(Element and text position data)

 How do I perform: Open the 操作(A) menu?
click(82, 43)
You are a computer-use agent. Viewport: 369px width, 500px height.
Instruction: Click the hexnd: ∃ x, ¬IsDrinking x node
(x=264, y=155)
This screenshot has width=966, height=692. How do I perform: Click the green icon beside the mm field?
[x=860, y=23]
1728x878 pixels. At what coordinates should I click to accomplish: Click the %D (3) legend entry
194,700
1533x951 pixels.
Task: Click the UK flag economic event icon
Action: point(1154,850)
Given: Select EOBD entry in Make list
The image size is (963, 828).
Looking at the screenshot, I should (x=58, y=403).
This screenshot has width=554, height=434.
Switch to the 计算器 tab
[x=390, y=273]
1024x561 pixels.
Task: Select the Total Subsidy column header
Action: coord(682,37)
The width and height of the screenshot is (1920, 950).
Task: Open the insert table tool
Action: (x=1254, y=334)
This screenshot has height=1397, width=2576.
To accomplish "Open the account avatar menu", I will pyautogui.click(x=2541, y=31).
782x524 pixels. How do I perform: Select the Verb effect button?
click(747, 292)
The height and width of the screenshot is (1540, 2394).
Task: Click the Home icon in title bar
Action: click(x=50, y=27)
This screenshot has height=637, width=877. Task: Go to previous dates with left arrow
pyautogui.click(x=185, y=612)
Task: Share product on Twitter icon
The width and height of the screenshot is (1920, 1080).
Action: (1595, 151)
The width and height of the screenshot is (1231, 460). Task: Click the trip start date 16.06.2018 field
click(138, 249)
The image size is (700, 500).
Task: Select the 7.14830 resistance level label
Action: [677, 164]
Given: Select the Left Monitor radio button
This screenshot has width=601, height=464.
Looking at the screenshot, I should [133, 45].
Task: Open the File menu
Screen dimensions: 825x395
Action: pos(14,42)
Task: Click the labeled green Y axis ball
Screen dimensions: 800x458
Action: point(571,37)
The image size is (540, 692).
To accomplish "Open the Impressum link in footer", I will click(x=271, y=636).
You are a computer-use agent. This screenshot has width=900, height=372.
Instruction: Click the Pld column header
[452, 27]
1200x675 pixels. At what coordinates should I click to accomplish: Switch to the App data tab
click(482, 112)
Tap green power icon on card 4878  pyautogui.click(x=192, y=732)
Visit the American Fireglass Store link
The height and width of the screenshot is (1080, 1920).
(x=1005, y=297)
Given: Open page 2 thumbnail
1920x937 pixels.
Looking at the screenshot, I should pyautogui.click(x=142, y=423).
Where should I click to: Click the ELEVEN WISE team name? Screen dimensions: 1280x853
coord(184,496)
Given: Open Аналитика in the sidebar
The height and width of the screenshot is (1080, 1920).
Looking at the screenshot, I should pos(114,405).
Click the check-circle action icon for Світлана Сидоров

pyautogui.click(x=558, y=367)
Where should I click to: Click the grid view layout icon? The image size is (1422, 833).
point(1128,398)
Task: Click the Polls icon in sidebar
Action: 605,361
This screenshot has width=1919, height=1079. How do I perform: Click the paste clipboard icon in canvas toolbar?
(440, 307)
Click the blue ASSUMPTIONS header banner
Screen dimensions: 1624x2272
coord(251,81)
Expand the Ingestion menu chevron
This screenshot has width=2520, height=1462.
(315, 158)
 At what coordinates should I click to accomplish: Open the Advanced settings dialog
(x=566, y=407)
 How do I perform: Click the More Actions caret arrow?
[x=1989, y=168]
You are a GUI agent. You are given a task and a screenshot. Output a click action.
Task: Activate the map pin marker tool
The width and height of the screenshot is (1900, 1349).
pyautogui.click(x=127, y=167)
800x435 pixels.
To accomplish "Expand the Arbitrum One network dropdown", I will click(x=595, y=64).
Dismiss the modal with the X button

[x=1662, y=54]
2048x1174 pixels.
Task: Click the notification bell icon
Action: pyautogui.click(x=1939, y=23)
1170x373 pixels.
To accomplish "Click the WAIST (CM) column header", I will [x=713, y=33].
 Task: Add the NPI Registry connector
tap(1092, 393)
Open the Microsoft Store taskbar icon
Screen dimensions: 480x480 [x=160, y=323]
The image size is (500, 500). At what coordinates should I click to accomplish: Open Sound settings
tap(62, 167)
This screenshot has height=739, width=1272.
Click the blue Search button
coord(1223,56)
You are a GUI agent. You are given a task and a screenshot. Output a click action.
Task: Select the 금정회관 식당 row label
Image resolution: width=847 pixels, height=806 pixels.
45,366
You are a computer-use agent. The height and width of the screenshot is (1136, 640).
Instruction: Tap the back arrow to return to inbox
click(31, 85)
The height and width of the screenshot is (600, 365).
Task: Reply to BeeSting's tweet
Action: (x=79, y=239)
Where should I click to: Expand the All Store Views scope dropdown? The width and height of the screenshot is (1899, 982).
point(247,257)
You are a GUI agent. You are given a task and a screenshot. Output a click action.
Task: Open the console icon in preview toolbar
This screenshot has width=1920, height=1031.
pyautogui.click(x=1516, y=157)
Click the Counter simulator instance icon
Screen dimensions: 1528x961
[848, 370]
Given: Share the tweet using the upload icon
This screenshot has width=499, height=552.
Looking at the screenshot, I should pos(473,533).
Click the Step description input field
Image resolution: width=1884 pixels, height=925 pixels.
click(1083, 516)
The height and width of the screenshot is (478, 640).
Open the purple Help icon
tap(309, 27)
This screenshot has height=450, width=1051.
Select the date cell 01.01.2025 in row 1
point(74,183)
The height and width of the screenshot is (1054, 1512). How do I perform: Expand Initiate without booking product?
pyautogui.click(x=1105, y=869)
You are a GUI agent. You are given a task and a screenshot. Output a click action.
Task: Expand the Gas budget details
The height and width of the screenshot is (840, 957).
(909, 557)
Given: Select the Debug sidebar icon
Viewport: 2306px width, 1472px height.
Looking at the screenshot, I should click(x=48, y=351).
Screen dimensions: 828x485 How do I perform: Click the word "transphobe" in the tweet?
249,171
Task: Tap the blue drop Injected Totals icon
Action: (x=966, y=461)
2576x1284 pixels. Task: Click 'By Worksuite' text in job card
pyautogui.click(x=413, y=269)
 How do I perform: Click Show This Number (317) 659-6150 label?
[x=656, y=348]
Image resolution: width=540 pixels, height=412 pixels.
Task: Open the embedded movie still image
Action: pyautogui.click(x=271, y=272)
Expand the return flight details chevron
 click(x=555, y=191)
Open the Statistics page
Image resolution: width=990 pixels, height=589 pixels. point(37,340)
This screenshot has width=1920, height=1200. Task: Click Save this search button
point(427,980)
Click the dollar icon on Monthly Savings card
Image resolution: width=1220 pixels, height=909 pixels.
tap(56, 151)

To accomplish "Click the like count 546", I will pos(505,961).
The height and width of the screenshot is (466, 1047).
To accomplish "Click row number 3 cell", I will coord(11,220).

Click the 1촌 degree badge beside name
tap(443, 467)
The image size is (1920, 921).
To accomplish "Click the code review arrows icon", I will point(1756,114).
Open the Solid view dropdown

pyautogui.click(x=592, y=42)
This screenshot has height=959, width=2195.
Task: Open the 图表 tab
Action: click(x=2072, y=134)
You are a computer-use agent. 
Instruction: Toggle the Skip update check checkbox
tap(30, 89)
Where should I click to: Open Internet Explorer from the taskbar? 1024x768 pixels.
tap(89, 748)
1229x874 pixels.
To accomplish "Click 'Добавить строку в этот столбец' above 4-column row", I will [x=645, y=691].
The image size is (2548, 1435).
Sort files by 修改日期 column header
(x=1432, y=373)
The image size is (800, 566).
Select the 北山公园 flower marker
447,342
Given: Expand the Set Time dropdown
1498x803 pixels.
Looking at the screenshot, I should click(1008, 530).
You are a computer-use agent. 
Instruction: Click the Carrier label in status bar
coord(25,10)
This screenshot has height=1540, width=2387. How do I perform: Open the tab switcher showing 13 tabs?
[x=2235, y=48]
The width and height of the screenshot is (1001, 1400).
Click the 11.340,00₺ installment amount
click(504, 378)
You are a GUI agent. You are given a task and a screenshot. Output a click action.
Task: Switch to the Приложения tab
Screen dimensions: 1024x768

**YOUR TASK**
Begin at the line that contains "This screenshot has height=1540, width=2387." and stop after the last line of the data. Rewrite every line in that range, requests included, and multiply each coordinate in the answers by 0.3, rounding to whole numbers with halves rounded up.

**RESPONSE**
This screenshot has height=1540, width=2387. How do I perform: Open the tab switcher showing 13 tabs?
[x=671, y=14]
The width and height of the screenshot is (1001, 1400).
Click the 11.340,00₺ installment amount
click(151, 113)
You are a GUI agent. You are given a task and a screenshot. Output a click action.
Task: Switch to the Приложения tab
Screen dimensions: 1024x768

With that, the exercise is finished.